Second, if both options are equally simple for the player, ask yourself, “Which of these options is easier for the developer?” All else being equal, pursue the option that will be less work for you. You can spend that extra time and energy improving the game in other ways.
You might also run into situations where you aren’t sure whether adding something to the game is going to justify the Comprehension or Tracking Complexity that comes with it. In this situation, always go with the less complex option.
There are several reasons for this.
- While it’s easy to be wrong about how enjoyable something will be, you know for sure that lower complexity is a good thing.
- It’s much easier to add complexity if needed than it is to remove it later.
- It’s better to try the game with the less complex option and see if it still meets your design goal. It’s very difficult to imagine the less complex version in action once you’re used to the complex one.
- You know your game pretty darn well.

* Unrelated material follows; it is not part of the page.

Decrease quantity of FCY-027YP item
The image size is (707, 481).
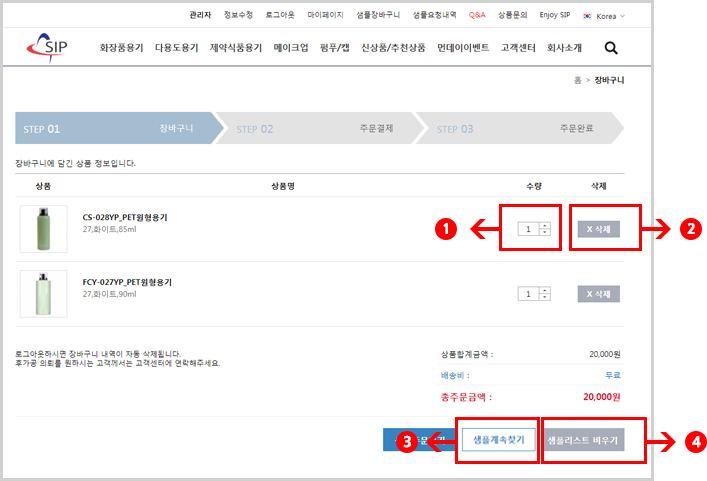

If you think it’s the right level of complexity, it’s probably going to be a lot more complex for the player. The Tappers and Listeners experiment shows how hard it is to tune out your background knowledge.
- You’re going to be biased to keeping your ideas in your game. Humans are naturally loss-averse, and it’s very hard to cut your own cool ideas. If you’re not 100% sure that the feature is worth the complexity, this bias ensures that it almost certainly isn’t.
You might be seriously worried that the game simply won’t be deep enough to meet your design goals without the added complexity. That’s a valid concern. And yet every single time I’ve been worried about this and ended up trying the less complex version; the game has still had more than enough depth for its design goals. Not once have I ended up adding the complexity back in.
If your gameplay is a candy bar, then Comprehension Complexity and Tracking Complexity are the wrapper. Candy bars need wrappers. If they didn’t have them they’d be pretty darn unsanitary. However, you want your wrappers to be light and unobtrusive, ensuring the candy itself is easily accessible. Imagine if they put candy bars in the kind of nigh-indestructible plastic packaging they trap electronics in.
Don’t do that to your game. You’re better than that.